Content starts
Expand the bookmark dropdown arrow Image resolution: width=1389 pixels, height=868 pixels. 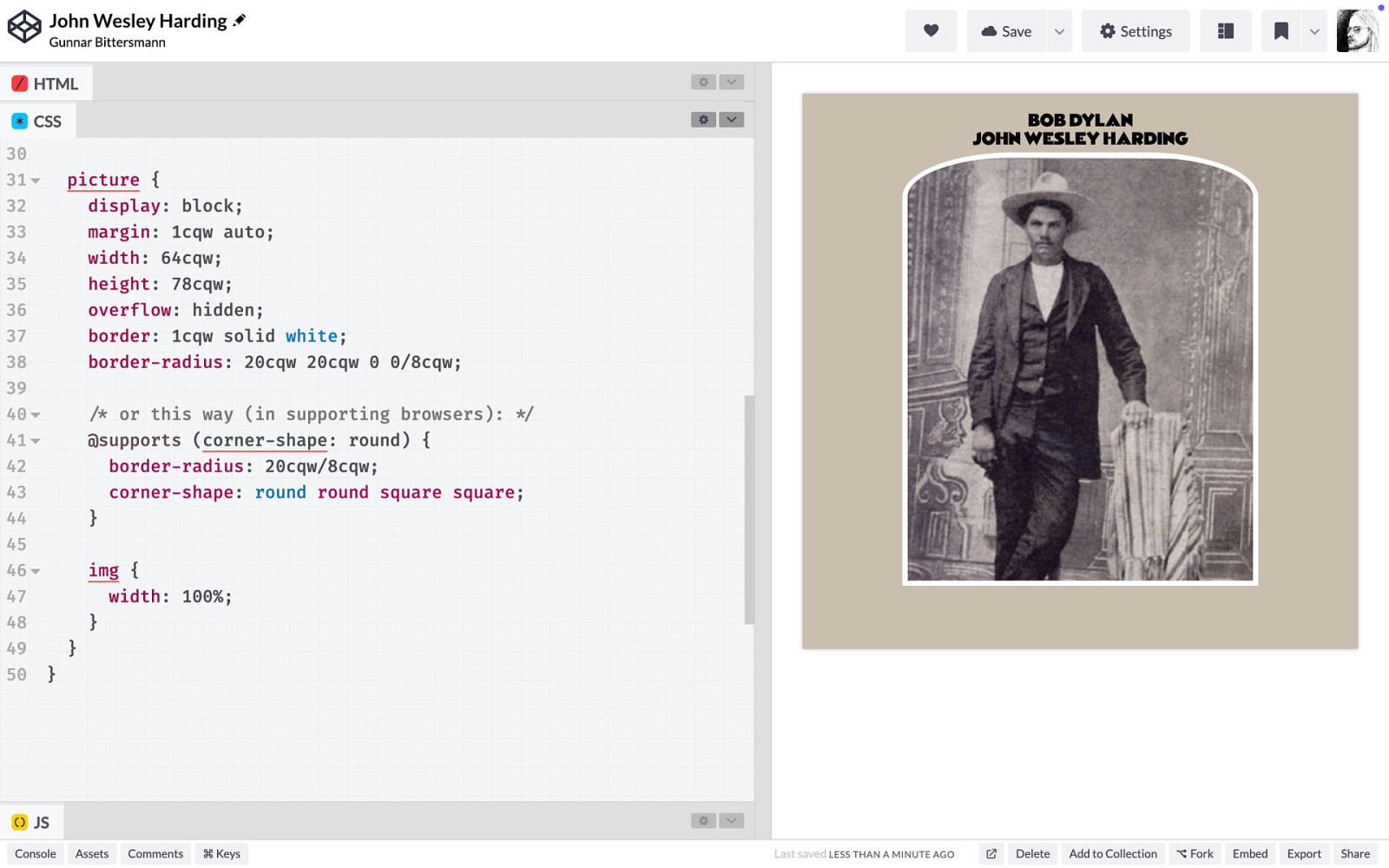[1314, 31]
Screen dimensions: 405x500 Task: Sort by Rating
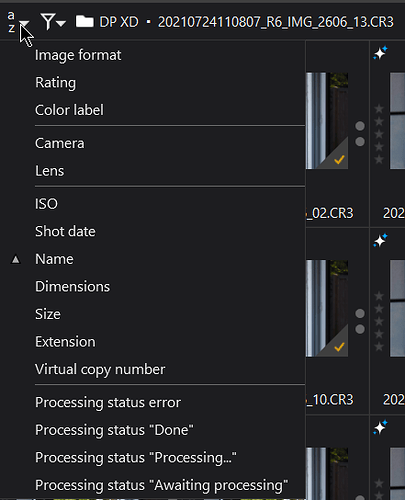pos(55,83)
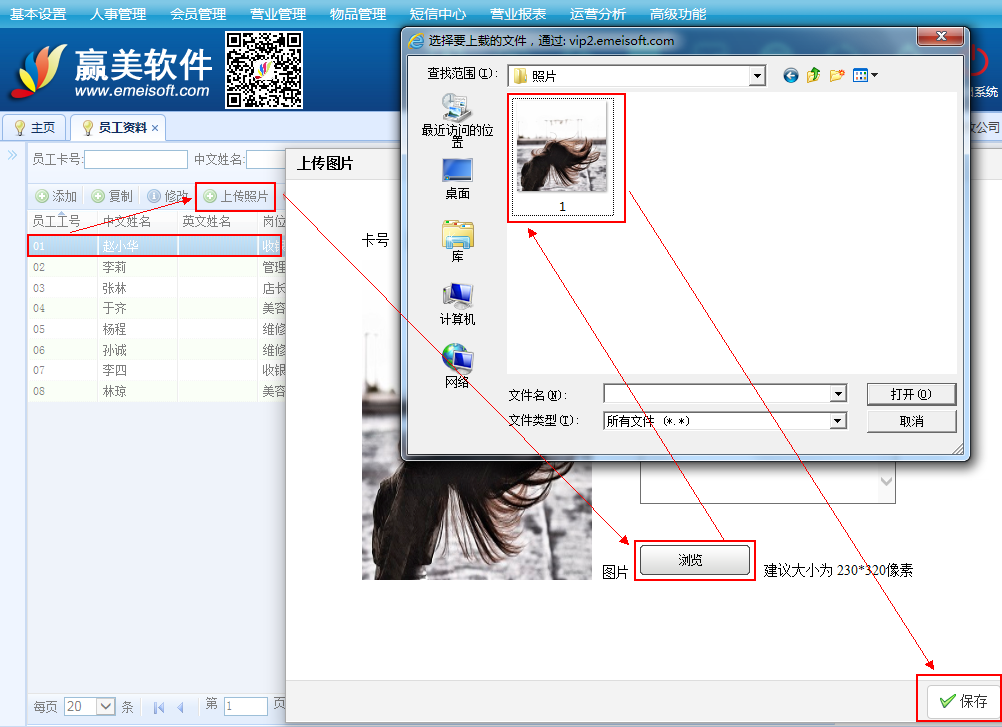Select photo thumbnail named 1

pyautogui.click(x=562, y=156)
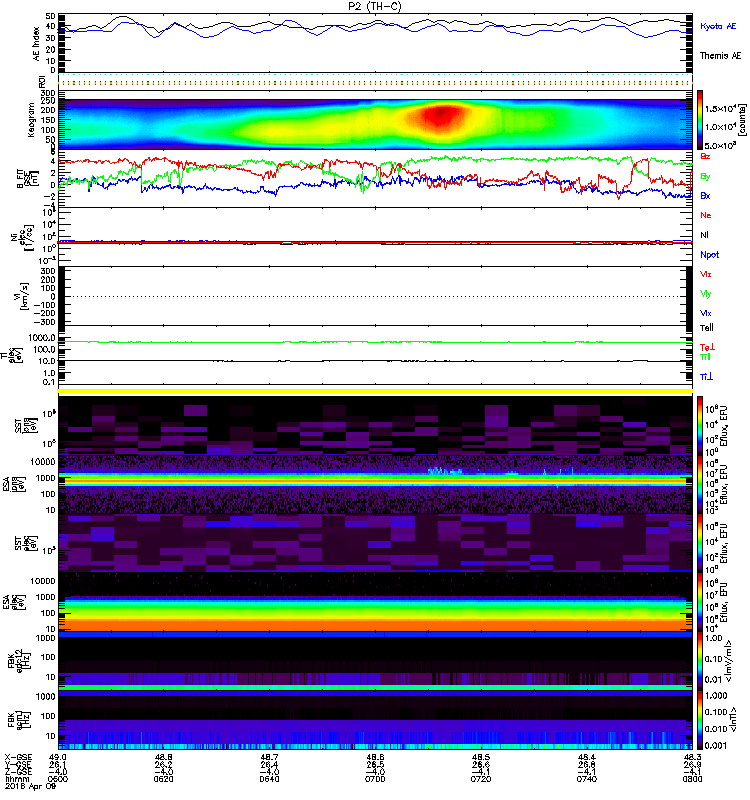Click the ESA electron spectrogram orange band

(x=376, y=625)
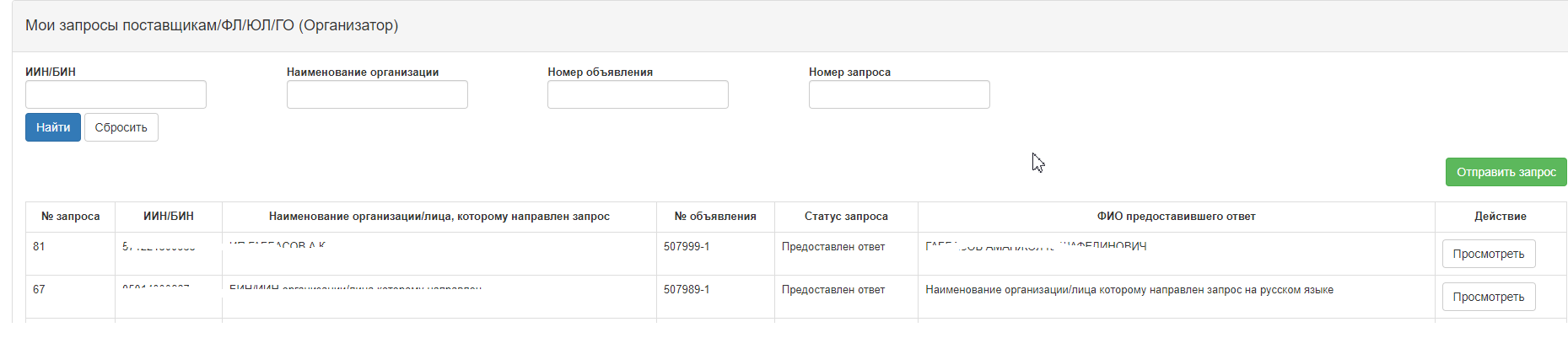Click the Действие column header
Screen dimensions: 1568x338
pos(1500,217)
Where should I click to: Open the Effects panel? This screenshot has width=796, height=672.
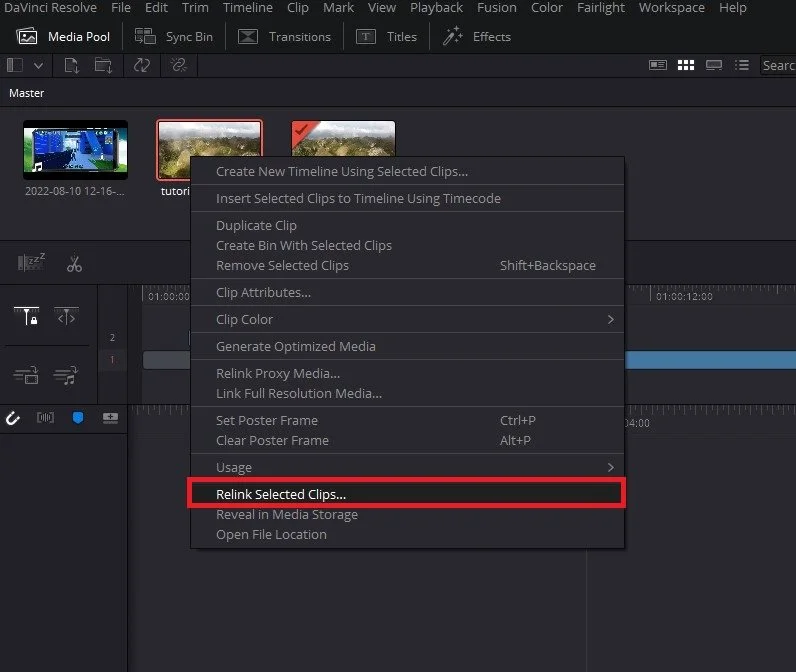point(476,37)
Content ends
Your objective >> What you return should be only the lines from the line with "Screen dimensions: 405x500" through the last line of the listing above, exactly, both ends included, pictures excluded.

Exercise response >>
Screen dimensions: 405x500 Task: Sort by Rating
pos(55,83)
Select photo thumbnail named 1

pyautogui.click(x=562, y=156)
Click the ESA electron spectrogram orange band

(x=376, y=625)
Click the Действие column header
Screen dimensions: 1568x338
pos(1500,217)
Where should I click to: Open the Effects panel? This screenshot has width=796, height=672.
point(476,37)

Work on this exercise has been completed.